Fine-tuning TrOCR to do digit recognition in another language

hadamard-2 · May 21, 2024, 5:55pm

I’m a beginner so I’m sorry if I’m making any wrong assumptions.

If I was building my own model, I would have all the control over the dimensions of the images I use to train my model. But since I’m fine-tuning a pre-trained model, I think there might be constraints when it comes image dimensions and some other aspects. If so, what are these restrictions/constraints I need to be aware of before generating my synthetic dataset?

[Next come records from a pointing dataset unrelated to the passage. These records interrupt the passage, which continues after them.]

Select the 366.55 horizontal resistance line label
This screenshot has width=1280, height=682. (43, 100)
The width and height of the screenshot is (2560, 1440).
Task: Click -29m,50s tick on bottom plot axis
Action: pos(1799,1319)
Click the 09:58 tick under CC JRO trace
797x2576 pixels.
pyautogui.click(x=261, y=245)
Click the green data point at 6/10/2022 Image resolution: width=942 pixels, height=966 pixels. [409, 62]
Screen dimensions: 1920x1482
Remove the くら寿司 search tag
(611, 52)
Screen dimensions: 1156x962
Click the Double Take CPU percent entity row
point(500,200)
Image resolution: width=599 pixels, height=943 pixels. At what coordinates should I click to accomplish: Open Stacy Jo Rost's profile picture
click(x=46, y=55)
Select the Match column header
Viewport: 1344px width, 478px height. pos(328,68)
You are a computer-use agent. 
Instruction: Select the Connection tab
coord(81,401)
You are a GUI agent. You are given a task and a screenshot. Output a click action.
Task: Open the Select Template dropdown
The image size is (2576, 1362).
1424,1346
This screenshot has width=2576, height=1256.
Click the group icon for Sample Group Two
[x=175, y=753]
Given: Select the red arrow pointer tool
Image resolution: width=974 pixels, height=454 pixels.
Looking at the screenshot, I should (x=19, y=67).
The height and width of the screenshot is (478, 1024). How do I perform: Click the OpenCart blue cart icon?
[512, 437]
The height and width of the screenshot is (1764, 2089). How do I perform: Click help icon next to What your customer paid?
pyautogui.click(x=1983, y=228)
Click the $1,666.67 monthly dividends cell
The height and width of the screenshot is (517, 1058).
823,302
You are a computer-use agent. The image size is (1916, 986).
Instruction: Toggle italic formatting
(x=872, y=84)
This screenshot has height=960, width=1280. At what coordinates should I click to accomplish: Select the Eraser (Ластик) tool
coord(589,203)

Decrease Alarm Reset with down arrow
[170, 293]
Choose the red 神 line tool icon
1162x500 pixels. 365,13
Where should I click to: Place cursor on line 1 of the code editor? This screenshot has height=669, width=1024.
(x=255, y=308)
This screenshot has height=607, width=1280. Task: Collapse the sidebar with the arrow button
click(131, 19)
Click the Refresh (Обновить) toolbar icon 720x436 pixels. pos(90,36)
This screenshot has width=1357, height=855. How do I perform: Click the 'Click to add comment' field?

Are there TrOCR model components (encoder, decoder, …) or other components like tokenizers that I have to find replacements for, in order to be able to work on my specific problem of Ge’ez digit recognition?
The pretrained model (one of the ones trained with English text), I think, has some notion of what each digit looks like. Won’t it create a confusion & cause it to perform terribly when I try to fine-tune it with glyphs from another language?
All the TrOCR examples (specifically the ones @nielsr created) I’ve seen are done on single-line text images. But there’s no reason for it to not work on single digit images, right? (eg. Afro-MNIST dataset)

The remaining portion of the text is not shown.